[Collected data entries]
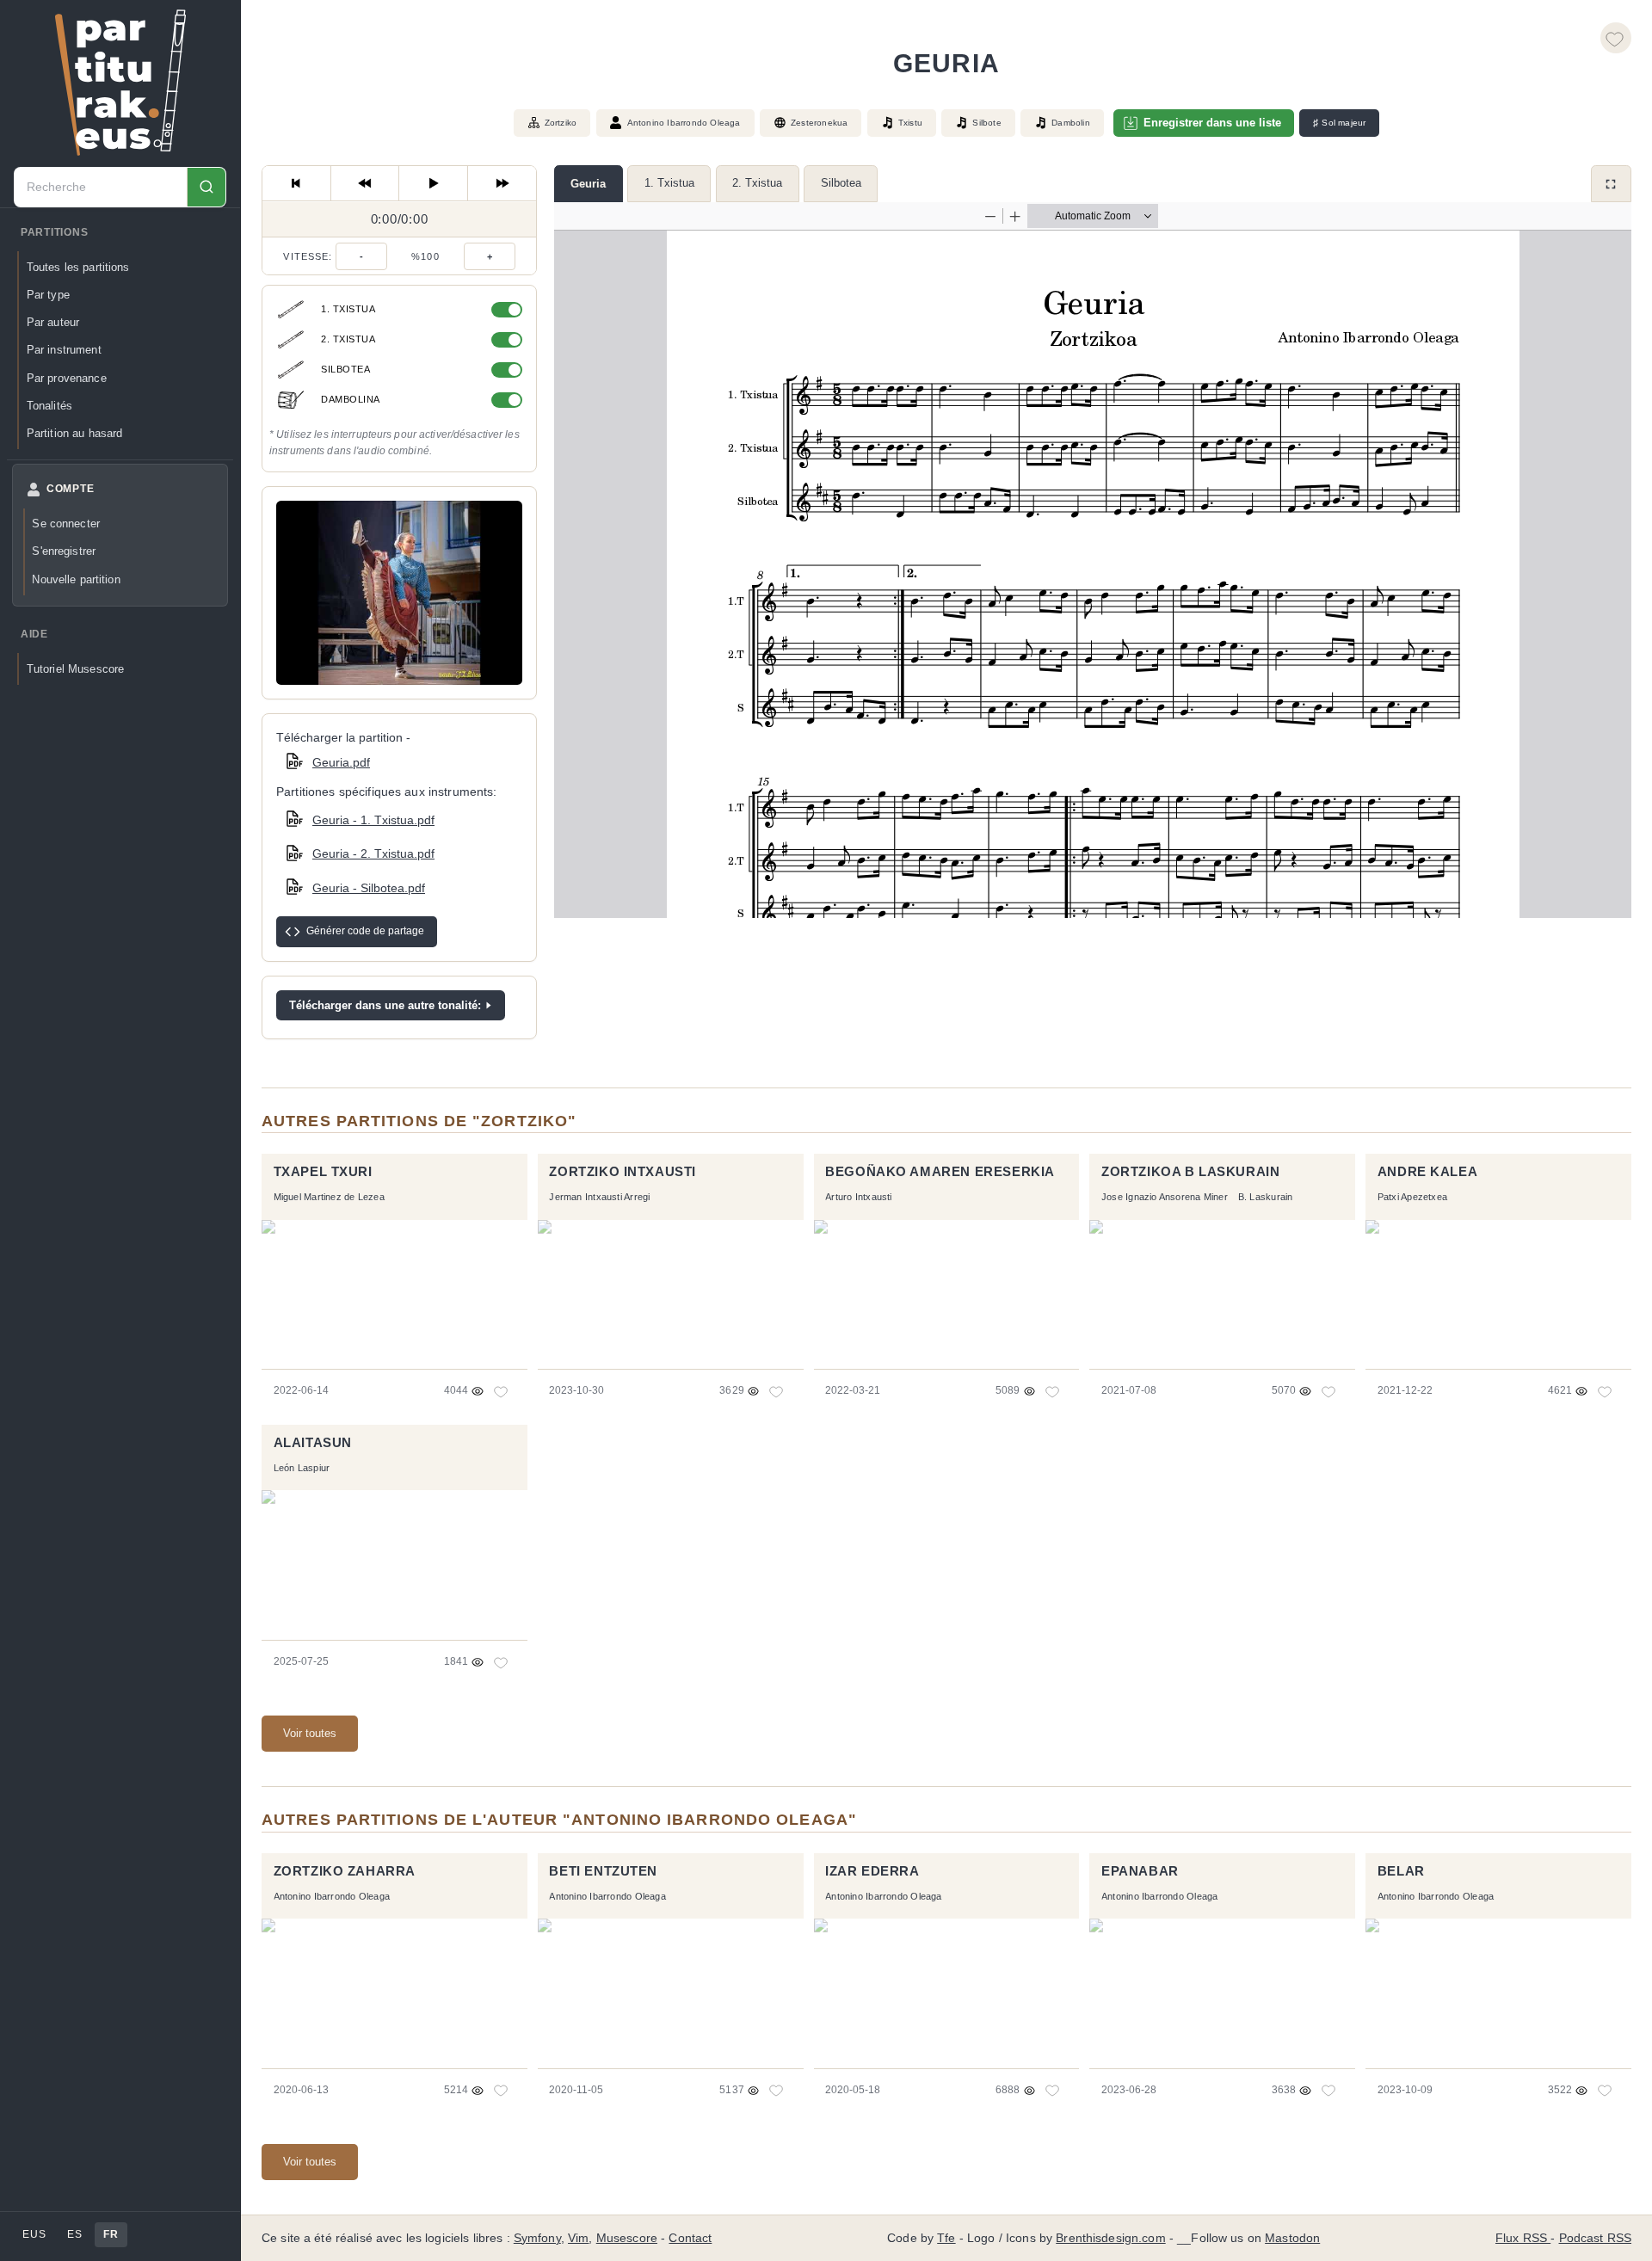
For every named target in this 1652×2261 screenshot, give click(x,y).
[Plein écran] (1611, 183)
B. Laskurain (1265, 1197)
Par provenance (67, 378)
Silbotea (841, 182)
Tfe (946, 2238)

» What needs to be done
Write out the records exactly. Do not carry the pictures over.

» Reply to the exercise
For every named target in this 1652×2261 screenshot, give click(x,y).
[Plein écran] (1611, 183)
B. Laskurain (1265, 1197)
Par provenance (67, 378)
Silbotea (841, 182)
Tfe (946, 2238)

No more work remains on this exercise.